Инютин быстро подкатил к столу. Левой рукой оперся о его кромку, а правой об табуретку и легко забросил на соседнюю своё тело.

— Ловко это ты, — невольно произнёс Иван.

— А что ж… Анфиса сперва меня всё, как ребёнка, за стол сажала, в кровать носила. Да что ж я, думаю, позор такой, сам к бабе не могу теперь забраться. Ну, и приловчился. Руки у меня сильные стали…

— Вот за Анфису твою первую и выпьем. За сердце твоё золотое, Анфиса.

— Ой!

— Не «ой», а выпьем, — как-то сурово поддержал Кирьян. — Это ты правильно, Ваня.

Выпили, захрустели капустой.

— Хороша, — сказал Иван, кивая на тарелку.

— Капустка завсегда хорошая закуска, — кивнул Кирьян. — И поставить не стыдно, и съедят — не жалко. Так что за дело-то?

— Колхозный бухгалтер нам скоро потребуется, Кирьян. У нас работает старик из эвакуированных. Домой засобирался.

— Ну? — не понял Кирьян. — Я слыхал…

— Я выговорил, чтоб он остался, пока не подучит тебя.

— Да ты… что?! — воскликнул Кирьян, даже задохнувшись. — Из меня это получится… как из одного предмета тяж.

— А хитрое дело, что ли?
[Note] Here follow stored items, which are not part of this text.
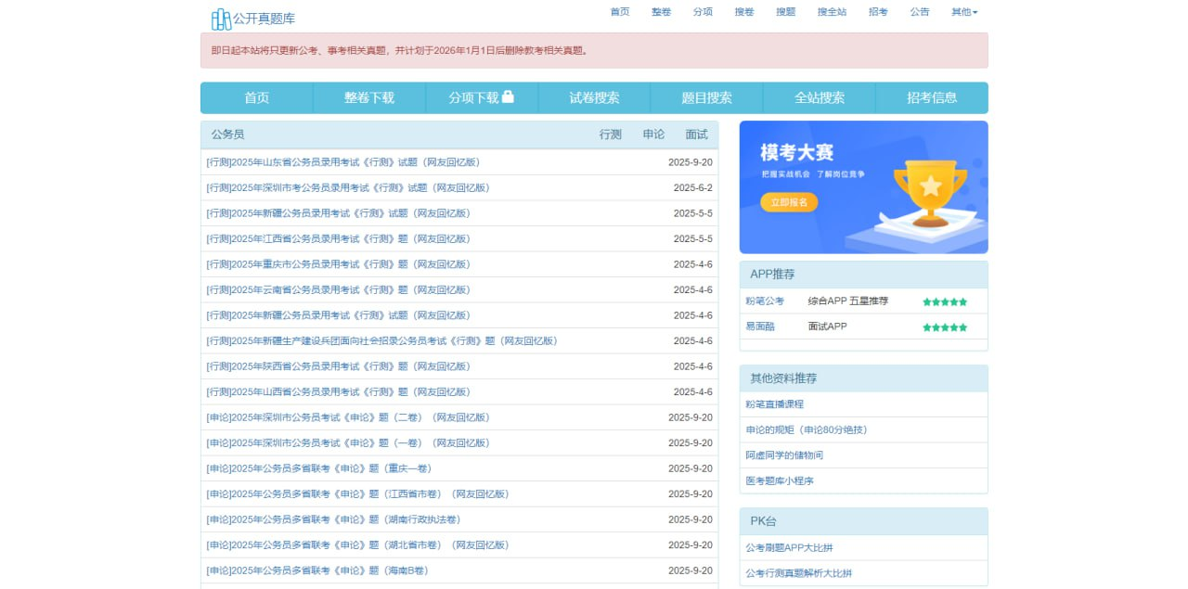Expand the 其他 dropdown in top navigation
The width and height of the screenshot is (1188, 589).
(x=963, y=12)
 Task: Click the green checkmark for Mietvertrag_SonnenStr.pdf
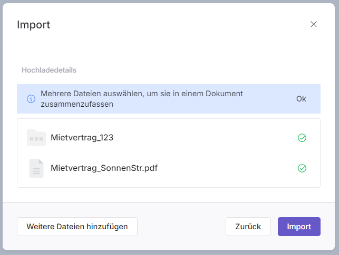coord(302,168)
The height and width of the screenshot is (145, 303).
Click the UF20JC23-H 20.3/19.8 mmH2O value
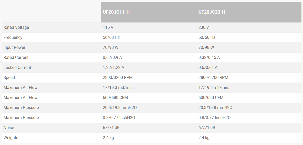point(215,108)
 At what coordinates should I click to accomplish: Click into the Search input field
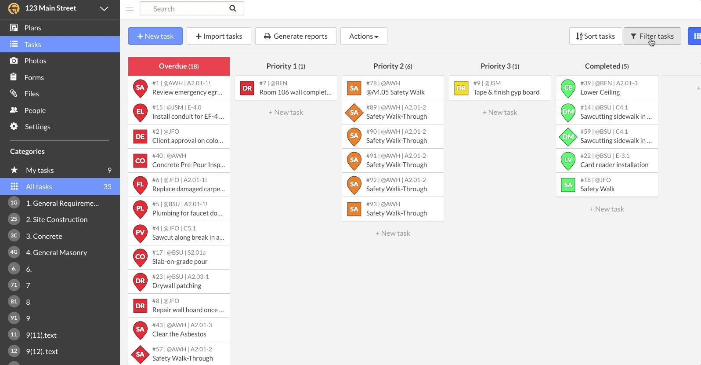(187, 8)
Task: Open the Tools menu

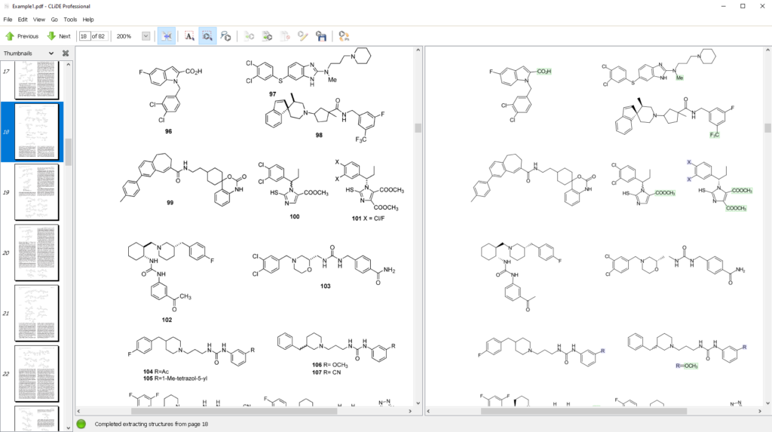Action: tap(70, 19)
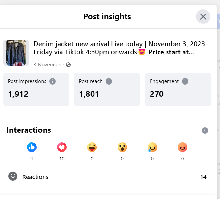Click the Interactions info icon
This screenshot has height=199, width=220.
pyautogui.click(x=205, y=131)

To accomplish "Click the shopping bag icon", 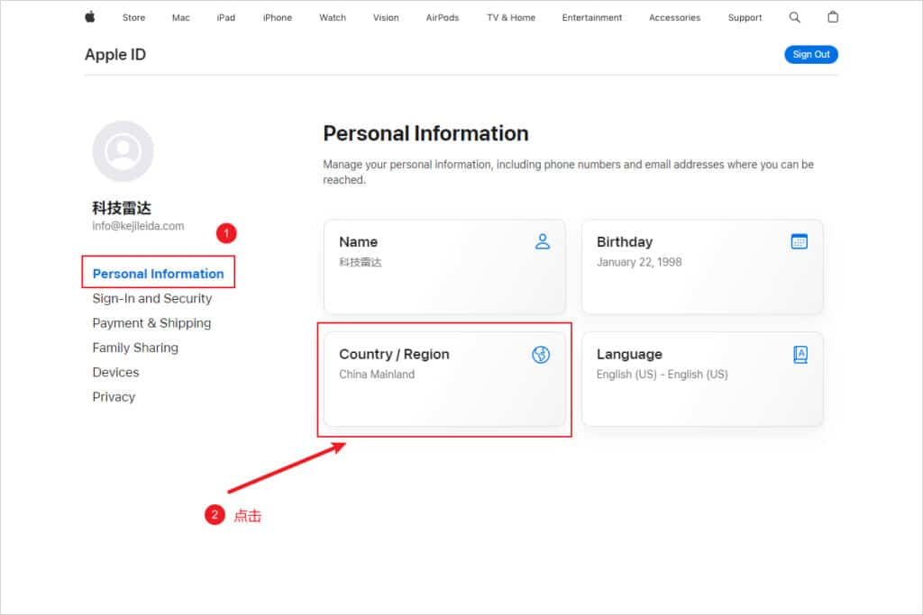I will click(x=832, y=16).
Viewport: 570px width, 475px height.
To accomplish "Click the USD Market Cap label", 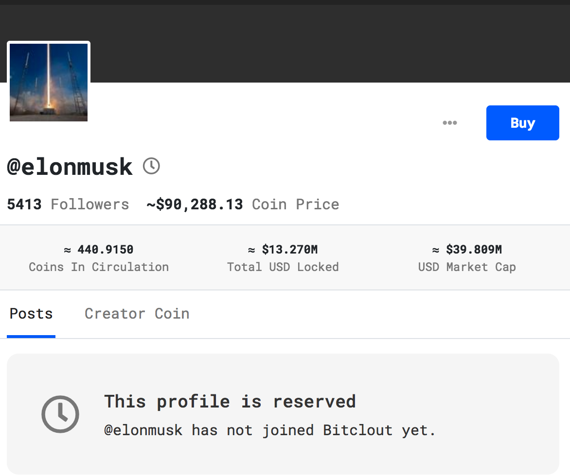I will pos(467,267).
Хватит в хомутах ковыряться. С полгодика приглядишься, а там… Контору новую строим, в ней же тебе и жильё будет. Две-то комнаты хватит?

В ту ночь Кирьян совсем не спал, а под утро заплакал скупыми и тяжёлыми слезами.
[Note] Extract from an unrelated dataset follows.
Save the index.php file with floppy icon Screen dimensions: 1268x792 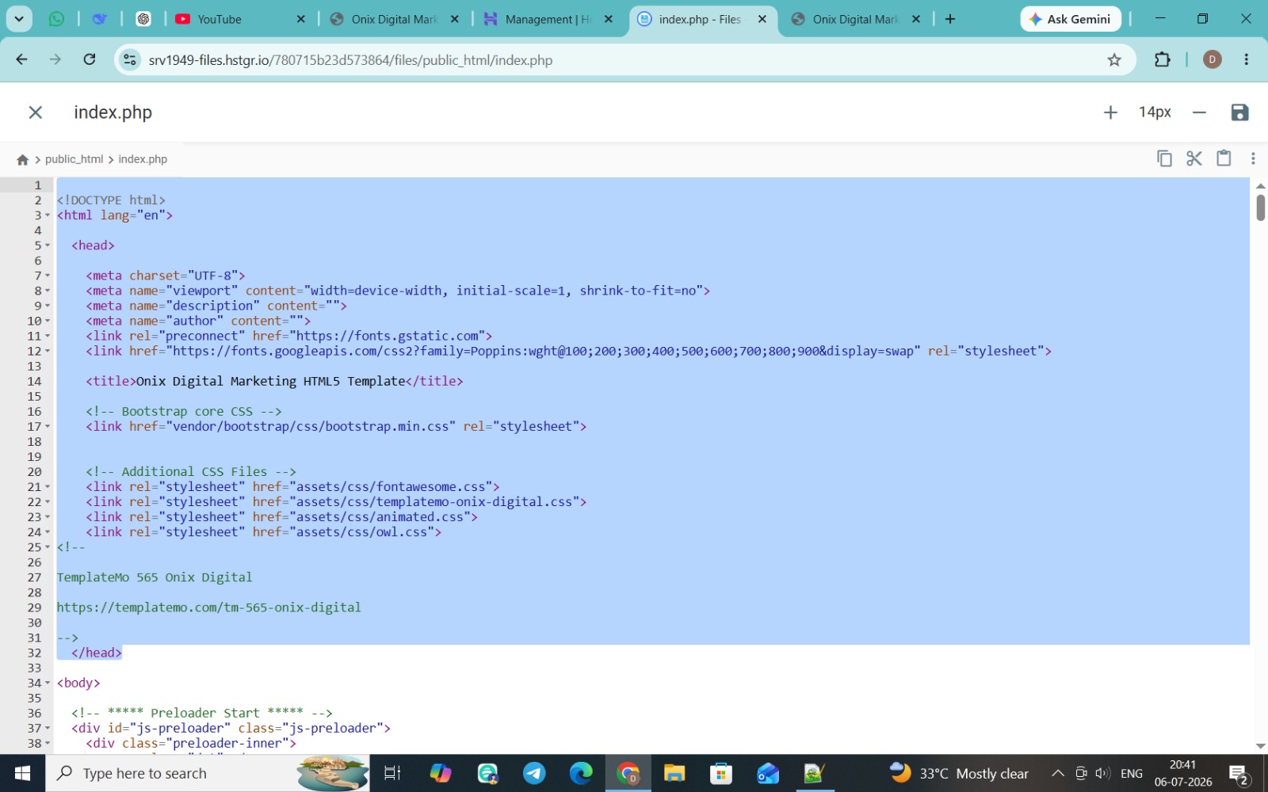point(1239,112)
— Ну что ты, что?! — прижала его к себе Анфиса. Затем начала гладить по плечам. — Радоваться ж надо.

— А я и радуюсь. Людям да белому свету радуюсь, Анфис…
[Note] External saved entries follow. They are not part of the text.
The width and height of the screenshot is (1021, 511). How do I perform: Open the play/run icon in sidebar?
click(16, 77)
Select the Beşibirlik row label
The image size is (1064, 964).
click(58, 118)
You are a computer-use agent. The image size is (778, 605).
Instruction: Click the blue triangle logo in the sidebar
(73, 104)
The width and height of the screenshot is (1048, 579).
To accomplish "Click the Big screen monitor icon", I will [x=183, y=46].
Теперь Кирьян Инютин работает бухгалтером и состоит членом правления колхоза. Первого сына они назвали Шуркой, а второго, родившегося под самый сорок седьмой год, — Иннокентием, Кеглей. Забеременев, Анфиса заикнулась было, что тяжко, мол, второго ещё поднимать будет, но Кирьян, оглядев жену тёплыми глазами, сказал:

— Да какие наши возрасты ещё, Анфис! До полвека мне ещё три года, а тебе пять целых. Вырастим!

* * * *

А вот Анна Савельева ни людям, ни свету белому не радовалась, жила одиноко и отчуждённо в той же половине дома, где жили они с Фёдором в давние времена, утром молчком приходила на птичник, которым заведовала, вечером молчком уходила. А дома и вовсе говорить было не с кем, она лишь глядела на карточки трёх своих сыновей, тоже в застеклённой раме висевшие на стенке, и судорожно вздыхала.

Андрейка объявился зимой сорок пятого, прислав письмо в огромном и красивом конверте аж из самой Москвы. Дрожащими руками вскрыла она этот конверт прямо при почтальоне же, беспрестанно повторяя: «Нашёлся… Господи, неужели нашёлся?!» Андрейка писал, что просит прощения за побег, что его и Витьку Кашкарова снова несколько раз ловили по дороге на фронт, но они сказывались бездомными сиротами, их определяли в детдома, они оттуда снова убегали и летом сорок четвёртого добрались-таки до фронта. «…И это хорошо, что успели, а то ведь скоро война через границу перешла, и нам бы туда не пробраться ни за что». Добрались и заявили, что хотят быть «сынами полка», их всё равно хотели отправить в тыл, «да тут началась, мам, наступательная операция с целью освобождения Белоруссии…».